/ 5 July 2002

Do as you would be done by

Guy Ramsay’s plaintive refrain about the rarity of oral sex in this column last week reminded me of a survey conducted a few years ago by one of those men’s magazines (read: pornography for straight men). In it, 100% of respondents moaned that they weren’t getting enough head. I repeat: 100%.

Ramsay’s column was the latest in a series on oral sex — thank you Jacob Zuma for, as the old left used to put it, ”stimulating debate”. It certainly occasioned some discussion among my gay friends. Mostly, the talk was of the variety we usually keep to ourselves so that we don’t scare the heterosexuals or their horses. But there is one thing we crow about, and we do feel some pity for our straight brothers, although I’ll admit there’s a healthy dollop of Schadenfreude mixed in. While they yearn for this rara avis ”too highly prized to be received all that often”, we moffies smugly acknowledge that, not to put too fine a point on it, fellatio is our daily bread.

And we’re good at it. We’re good at it, moreover, in a way that few women are going to be good at it, because we give as good as we get. In fulfilment of the basic principle of reciprocity underlying any altruistic act in human society, we do as we would be done by.

But then gay men are, in many ways, living the dream. That’s the dream of the male biological imperative, which is to spread your semen around as widely as possible. Ironic, isn’t it? The gay male liberation from biology (in that we don’t risk conceiving any children during a shag) has allowed us to do what straight men would do all the time if they could. We are not an ”intersex” somewhere between true males and females, which is how homosexuals are often thought of, but instead, as Camille Paglia puts it, a kind of ”hypermale”. We don’t have to plead with our partners for that special treatment; we moffies can pop out for a blow job as easily as one can pop out for an espresso.

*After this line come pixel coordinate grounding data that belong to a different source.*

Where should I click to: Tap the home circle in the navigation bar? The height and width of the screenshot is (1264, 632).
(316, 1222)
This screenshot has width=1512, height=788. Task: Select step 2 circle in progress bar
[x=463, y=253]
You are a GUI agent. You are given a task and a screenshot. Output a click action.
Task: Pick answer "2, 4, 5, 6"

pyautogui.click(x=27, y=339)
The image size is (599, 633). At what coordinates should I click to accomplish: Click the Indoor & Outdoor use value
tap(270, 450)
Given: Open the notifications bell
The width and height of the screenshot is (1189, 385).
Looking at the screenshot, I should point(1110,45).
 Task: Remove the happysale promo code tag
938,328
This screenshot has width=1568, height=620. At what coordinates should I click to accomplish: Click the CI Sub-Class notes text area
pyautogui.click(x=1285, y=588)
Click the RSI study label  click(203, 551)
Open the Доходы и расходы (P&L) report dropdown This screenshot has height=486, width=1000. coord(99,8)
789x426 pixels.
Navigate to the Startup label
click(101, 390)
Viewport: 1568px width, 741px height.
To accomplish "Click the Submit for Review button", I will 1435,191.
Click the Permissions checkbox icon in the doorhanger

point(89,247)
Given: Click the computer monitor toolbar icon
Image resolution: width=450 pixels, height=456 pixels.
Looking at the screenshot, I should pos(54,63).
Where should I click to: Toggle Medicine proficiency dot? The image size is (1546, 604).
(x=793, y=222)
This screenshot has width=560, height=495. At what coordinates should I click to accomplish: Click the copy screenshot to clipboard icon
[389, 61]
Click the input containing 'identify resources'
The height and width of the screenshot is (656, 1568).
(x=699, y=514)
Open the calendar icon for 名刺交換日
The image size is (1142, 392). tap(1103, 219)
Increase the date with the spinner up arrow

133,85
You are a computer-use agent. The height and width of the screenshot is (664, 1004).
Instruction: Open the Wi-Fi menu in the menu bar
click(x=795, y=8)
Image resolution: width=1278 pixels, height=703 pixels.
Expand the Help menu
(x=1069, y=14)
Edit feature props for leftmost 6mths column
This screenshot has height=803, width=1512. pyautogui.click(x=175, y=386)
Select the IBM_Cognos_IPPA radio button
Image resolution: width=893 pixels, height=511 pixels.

Okay, that’s the smug part. The less smug part has to do with wondering why our deputy president is still using words like ”unnatural” when it comes to things that happen in private between consenting adults. And in a country with one of the most liberal Constitutions in the world, nogal. Surely we are a bit beyond the argument from nature? Surely we understand by now that social convention is usually what is meant when people invoke ”nature” as a standard of good behaviour? And surely the state has no business wedging itself between the mouths and the genitals of its citizens?

But then the state does have a responsibility to educate people about things like HIV/Aids, which is why the issue gets confused. I imagine there’s no point in being upset about public servants getting squeamish at the thought that oral sex might actually be a safer activity, in terms of possible HIV-transmission, than genital-to-genital sex.

One must, though, try once more to demolish the ”unnatural” argument. When I hosted a gay talk show some years ago, this line of reasoning was flung at me again and again. It’s not natural! Animals don’t do it! That’s one form of the argument from nature, and it really is nonsense. For a start, as recent research has shown, and the French TV channel Canal Plus broadcast, wild animals engage in all sorts of sexual play (including activities we would call ”homosexual”) beyond the call of reproduction. Male giraffes, for instance, are very fond of same-sex necking.

And then there are the bonobo apes. They use sexual play for any form of social negotiation, regardless of the gender of the participants. If there’s a fight about who gets the last banana, they fondle each other for a while until everyone has calmed down enough to resolve the matter. We share a lot of DNA with the bonobos, so why can’t we do as they do? Then again, I take Ramsay’s point about making these kinds of suggestions to government figures.

Yet even if you cling to the standard of what wild animals do as a way of evaluating human behaviour, though, the ”nature” argument comes unstuck. After all, animals don’t wear clothes, drive cars or go to the movies. So, if you want to avoid any ”unnatural” behaviour, you should really walk to the cinema naked.

And then there’s the other element of the argument from nature. As one caller to that talk show put it with regard to gay male sex, the relevant private parts just ”don’t fit”, whereas God clearly made the male and female mortise-and-tenon joint with great care. To which one can only respond that in that case God must have been thinking of fellatio right from the start, because those parts fit together very well indeed.